## What to produce
Copy the listing below word for word, beginning at its first line and stopping after the line that contains "pyautogui.click(x=502, y=26)".
** Start of Record list **
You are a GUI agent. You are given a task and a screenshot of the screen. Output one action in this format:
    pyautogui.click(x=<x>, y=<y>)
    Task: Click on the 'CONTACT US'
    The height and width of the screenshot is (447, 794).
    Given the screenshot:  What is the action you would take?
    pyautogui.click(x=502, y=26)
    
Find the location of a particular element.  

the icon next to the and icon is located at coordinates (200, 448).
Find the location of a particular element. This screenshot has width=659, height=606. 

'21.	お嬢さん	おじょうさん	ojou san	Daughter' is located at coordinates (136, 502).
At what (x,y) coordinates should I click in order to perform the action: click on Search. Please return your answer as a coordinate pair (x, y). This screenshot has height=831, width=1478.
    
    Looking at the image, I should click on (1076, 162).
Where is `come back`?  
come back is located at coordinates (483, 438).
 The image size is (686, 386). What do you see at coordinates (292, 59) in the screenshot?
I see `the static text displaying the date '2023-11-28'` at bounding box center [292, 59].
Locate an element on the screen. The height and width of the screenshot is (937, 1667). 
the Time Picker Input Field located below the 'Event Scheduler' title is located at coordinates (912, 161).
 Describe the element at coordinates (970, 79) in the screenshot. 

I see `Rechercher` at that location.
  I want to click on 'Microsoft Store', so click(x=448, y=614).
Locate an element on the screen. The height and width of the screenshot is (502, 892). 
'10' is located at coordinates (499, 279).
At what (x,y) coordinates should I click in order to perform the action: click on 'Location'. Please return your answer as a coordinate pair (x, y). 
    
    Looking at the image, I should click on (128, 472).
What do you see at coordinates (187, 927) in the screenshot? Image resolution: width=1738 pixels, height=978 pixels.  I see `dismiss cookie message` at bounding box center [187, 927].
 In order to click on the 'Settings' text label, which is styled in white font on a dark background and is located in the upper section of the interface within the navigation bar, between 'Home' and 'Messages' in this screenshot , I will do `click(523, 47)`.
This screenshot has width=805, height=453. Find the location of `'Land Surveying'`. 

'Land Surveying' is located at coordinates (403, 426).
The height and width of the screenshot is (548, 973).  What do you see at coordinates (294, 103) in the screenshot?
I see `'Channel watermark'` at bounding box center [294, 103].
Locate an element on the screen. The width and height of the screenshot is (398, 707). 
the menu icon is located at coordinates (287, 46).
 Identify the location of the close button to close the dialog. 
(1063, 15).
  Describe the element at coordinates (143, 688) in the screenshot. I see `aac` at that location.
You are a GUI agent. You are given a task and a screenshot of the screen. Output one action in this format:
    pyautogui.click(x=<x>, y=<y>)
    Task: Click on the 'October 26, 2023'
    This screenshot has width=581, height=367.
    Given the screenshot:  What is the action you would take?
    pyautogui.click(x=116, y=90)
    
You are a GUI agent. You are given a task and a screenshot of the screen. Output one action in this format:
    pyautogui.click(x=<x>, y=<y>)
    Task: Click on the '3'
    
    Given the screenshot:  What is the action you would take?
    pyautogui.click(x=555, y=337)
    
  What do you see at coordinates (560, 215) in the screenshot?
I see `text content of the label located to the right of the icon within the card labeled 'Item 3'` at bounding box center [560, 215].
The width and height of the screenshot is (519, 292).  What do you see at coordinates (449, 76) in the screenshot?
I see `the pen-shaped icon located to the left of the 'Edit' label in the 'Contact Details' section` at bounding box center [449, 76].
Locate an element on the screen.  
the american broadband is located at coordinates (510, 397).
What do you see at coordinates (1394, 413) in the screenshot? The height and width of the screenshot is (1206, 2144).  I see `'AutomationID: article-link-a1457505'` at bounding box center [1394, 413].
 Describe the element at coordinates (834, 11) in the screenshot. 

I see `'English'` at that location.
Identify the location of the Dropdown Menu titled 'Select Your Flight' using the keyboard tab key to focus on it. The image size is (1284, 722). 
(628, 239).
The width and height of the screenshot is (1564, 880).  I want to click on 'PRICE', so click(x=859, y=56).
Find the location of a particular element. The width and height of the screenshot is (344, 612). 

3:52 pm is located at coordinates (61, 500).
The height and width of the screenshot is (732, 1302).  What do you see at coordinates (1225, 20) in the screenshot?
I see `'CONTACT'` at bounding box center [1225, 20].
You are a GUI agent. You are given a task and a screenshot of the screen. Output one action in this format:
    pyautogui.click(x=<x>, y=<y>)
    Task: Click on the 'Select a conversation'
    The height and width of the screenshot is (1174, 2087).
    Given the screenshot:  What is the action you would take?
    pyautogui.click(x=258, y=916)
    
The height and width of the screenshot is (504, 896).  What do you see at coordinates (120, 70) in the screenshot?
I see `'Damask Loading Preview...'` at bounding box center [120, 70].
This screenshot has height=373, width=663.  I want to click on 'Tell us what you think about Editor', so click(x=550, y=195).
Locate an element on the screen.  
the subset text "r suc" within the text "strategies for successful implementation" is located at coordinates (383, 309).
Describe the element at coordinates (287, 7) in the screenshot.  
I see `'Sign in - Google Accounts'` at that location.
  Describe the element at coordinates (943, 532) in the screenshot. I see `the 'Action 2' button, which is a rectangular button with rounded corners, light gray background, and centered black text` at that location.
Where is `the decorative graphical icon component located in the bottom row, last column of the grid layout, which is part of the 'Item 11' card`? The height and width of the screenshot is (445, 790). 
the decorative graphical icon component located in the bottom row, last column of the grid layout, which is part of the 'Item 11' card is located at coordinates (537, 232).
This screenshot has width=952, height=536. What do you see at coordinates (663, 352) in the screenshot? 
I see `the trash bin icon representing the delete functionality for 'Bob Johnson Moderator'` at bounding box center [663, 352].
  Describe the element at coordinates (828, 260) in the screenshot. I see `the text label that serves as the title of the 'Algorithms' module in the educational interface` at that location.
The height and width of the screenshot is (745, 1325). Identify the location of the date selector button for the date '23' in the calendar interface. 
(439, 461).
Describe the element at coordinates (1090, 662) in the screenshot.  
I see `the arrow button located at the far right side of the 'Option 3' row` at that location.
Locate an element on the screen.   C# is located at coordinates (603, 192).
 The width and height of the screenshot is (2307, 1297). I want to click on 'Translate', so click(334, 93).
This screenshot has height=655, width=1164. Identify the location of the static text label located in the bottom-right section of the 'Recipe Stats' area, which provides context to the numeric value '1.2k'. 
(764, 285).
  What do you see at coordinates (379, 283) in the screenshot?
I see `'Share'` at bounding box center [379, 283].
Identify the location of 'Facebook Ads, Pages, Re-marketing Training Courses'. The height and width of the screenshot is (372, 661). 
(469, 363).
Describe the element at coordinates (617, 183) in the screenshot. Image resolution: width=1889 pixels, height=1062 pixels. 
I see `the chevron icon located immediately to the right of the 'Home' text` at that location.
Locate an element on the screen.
** End of Record list **
## Finished exercise
You are a GUI agent. You are given a task and a screenshot of the screen. Output one action in this format:
    pyautogui.click(x=<x>, y=<y>)
    Task: Click on the 'CONTACT US'
    The height and width of the screenshot is (447, 794).
    Given the screenshot:  What is the action you would take?
    pyautogui.click(x=502, y=26)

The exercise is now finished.